Il paragone, azzardato e istintivo, è quello con i ragionamenti che a sinistra facevano all’inizio degli anni Settanta pensando alla Democrazia cristiana. La conclusione più clamorosa di quei ragionamenti fu il compromesso storico proposto da Enrico Berlinguer dopo il colpo di Stato in Cile del settembre 1973. Oggi, naturalmente, non si sta pensando a un accordo politico del genere quanto forse all’impossibilità di governare con una situazione “51-49”, come si diceva all’epoca: un governo con il 51%  dei voti avrebbe comunque dei problemi se avesse contro la metà dell’Italia.

Quel ragionamento, in realtà, era cominciato prima del golpe in Cile perché già nel congresso del Partito comunista italiano del marzo 1972, che avrebbe eletto Berlinguer alla segreteria, si temeva uno spostamento a destra della Dc. Erano anni di tensioni e di scontri di piazza e il Movimento sociale italiano dimostrava una forza che si concretizzò nelle elezioni del maggio di quell’anno quando raggiunse il suo massimo storico: 8,7% alla Camera e 9,2 al Senato. Una Dc tentata dal guardare a destra era il timore del Pci.

Cinquant’anni dopo la politica e la società italiane sono completamente cambiate e Franceschini le riassume così, secondo il Corriere: “Nella Prima Repubblica ci fu il conflitto tra Dc e Pci, nella Seconda lo scontro tra antiberlusconiani e anticomunisti, nella Terza tra europeisti e sovranisti”. In attesa di passare a una vera Seconda Repubblica dopo una riforma costituzionale, uno dei più autorevoli esponenti del Pd riconosce al partito di Matteo Salvini di essere forza di governo non solo per quanto si riesce a fare nell’attuale esecutivo, ma perché amministra da tempo Regioni e Comuni.

Franceschini allontana così anche le coalizioni del passato, dall’Ulivo all’Unione. Un tentativo di affrancarsi dalla sinistra estrema di Rifondazione comunista e dei Comunisti italiani lo fece Piero Fassino quando fu eletto segretario dei Ds nel novembre 2001 al congresso di Pesaro che paragonò a quello socialdemocratico tedesco di Bad Godesberg puntando alla “evoluzione politica” del partito. Il tentativo fallì e nel 2006 il governo di Romano Prodi, che vinse per un pelo su Silvio Berlusconi, durò solo due anni.
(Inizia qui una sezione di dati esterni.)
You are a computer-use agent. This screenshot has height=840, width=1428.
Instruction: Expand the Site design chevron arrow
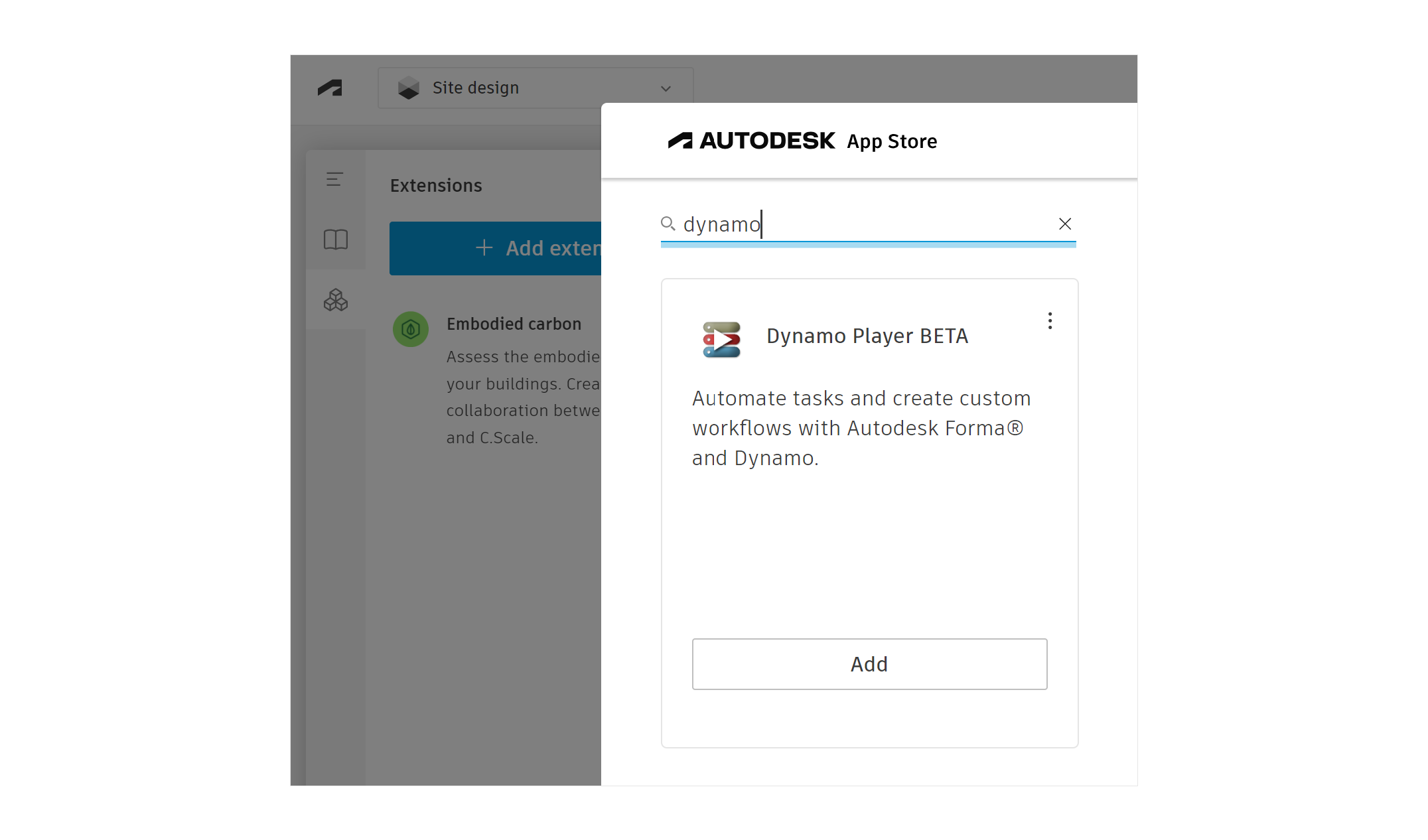click(666, 88)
Il ministro dei Beni culturali pensa al domani, al dopo elezioni 2023, al cammino che pensa debba essere intrapreso dalla Lega e che “gioverà al percorso democratico”. A poco serviranno le eventuali reazioni a questa posizione perché non sappiamo come si assesterà il quadro politico. Per ora, il paragone è azzardato e istintivo, ma anche stimolante.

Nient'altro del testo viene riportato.